── Record excerpts ──
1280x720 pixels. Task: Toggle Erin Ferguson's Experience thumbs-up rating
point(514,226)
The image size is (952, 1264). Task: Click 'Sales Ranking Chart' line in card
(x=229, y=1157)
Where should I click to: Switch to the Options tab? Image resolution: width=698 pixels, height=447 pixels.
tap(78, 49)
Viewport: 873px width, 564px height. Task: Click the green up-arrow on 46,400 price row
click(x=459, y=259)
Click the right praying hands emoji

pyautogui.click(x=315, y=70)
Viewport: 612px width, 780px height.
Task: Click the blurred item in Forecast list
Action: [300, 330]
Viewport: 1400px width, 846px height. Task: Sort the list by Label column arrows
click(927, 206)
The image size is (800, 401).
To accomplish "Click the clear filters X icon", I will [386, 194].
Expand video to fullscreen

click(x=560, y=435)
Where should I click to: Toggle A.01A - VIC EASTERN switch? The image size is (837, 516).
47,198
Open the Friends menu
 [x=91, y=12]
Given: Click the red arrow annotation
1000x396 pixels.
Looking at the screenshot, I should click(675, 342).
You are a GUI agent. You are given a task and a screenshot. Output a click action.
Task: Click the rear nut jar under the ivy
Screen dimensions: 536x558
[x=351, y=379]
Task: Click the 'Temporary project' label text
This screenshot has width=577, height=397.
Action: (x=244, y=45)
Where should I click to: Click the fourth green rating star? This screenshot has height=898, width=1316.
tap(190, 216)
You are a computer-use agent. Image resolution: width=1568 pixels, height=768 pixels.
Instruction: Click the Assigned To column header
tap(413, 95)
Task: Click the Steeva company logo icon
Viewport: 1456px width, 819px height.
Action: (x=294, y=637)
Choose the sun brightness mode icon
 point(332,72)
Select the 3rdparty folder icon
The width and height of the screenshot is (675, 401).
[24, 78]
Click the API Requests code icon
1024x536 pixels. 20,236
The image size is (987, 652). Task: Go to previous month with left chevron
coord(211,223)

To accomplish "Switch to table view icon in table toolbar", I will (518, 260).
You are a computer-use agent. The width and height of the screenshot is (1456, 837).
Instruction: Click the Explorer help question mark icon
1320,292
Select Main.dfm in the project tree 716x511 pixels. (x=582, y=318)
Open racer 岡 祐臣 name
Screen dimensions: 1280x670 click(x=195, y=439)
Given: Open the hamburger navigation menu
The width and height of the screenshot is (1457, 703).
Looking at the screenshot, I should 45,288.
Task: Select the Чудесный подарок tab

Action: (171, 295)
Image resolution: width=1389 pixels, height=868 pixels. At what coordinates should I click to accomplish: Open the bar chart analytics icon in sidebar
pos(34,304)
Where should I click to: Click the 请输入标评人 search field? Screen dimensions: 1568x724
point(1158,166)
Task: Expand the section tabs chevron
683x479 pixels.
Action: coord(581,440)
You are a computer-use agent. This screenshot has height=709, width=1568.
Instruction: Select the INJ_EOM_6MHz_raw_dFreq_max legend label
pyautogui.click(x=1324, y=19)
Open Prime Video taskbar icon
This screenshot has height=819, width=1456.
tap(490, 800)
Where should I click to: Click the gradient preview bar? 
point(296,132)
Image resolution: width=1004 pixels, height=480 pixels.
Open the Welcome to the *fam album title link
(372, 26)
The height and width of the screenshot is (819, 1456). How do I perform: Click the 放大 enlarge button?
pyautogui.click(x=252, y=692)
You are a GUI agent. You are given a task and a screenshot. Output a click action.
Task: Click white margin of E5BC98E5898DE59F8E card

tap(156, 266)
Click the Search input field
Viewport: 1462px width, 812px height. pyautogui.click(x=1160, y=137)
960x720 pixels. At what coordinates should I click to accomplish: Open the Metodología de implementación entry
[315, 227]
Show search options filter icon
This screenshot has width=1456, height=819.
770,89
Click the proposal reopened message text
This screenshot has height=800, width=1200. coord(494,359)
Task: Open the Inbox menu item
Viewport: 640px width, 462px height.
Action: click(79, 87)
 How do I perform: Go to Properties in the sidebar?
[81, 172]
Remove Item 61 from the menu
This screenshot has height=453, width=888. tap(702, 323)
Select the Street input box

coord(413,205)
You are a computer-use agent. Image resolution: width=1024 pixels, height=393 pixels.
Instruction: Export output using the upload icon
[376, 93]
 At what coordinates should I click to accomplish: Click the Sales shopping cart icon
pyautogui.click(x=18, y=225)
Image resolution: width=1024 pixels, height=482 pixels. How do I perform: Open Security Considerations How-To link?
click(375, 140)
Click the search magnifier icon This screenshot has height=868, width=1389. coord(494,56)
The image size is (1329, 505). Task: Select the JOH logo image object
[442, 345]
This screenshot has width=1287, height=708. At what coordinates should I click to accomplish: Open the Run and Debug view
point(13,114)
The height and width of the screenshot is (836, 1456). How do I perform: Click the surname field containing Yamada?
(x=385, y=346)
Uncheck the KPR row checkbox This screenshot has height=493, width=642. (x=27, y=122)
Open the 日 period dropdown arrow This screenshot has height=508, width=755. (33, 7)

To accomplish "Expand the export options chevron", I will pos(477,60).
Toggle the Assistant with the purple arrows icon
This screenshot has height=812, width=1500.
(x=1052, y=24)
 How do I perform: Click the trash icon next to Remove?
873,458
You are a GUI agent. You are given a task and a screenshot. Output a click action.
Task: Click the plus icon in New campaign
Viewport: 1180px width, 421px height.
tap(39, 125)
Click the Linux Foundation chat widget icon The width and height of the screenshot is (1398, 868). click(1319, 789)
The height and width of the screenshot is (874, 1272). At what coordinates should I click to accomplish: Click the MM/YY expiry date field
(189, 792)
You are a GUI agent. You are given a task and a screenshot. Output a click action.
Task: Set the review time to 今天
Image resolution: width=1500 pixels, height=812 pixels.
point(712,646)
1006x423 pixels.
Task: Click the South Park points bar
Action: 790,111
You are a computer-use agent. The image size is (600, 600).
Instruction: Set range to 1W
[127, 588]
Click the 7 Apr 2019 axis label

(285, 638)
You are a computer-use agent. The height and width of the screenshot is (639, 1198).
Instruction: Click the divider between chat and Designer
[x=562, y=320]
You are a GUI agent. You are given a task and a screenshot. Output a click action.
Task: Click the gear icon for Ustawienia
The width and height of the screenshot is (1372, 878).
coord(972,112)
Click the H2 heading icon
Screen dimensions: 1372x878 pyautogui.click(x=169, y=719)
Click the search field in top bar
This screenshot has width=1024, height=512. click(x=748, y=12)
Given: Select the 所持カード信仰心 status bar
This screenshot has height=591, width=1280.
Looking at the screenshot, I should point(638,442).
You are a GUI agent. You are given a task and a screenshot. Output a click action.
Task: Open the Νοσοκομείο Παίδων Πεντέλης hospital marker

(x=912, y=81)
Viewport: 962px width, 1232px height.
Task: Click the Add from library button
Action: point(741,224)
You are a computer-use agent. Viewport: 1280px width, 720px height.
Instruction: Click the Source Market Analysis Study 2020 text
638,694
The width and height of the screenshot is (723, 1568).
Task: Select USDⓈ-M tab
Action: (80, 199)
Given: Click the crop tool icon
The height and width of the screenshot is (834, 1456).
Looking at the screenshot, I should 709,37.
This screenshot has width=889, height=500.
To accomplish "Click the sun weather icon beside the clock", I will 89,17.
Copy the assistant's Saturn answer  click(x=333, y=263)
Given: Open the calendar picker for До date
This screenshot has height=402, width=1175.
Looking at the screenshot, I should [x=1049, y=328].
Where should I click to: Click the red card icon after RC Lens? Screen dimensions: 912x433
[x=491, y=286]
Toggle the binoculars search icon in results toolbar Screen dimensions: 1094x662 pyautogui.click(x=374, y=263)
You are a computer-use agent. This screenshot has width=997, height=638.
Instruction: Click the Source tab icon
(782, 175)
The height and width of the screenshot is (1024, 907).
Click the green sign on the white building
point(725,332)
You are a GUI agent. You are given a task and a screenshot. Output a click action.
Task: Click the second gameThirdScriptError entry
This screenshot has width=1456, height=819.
───
## [Stated goal]
Transcribe the lines from the one containing "Viewport: 1400px width, 846px" through the one containing "[x=91, y=12]", inclusive, exactly as they appear in the entries above.

## [Answer below]
Viewport: 1400px width, 846px height. Task: Sort the list by Label column arrows
click(927, 206)
The image size is (800, 401).
To accomplish "Click the clear filters X icon", I will [386, 194].
Expand video to fullscreen

click(x=560, y=435)
Where should I click to: Toggle A.01A - VIC EASTERN switch? The image size is (837, 516).
47,198
Open the Friends menu
 [x=91, y=12]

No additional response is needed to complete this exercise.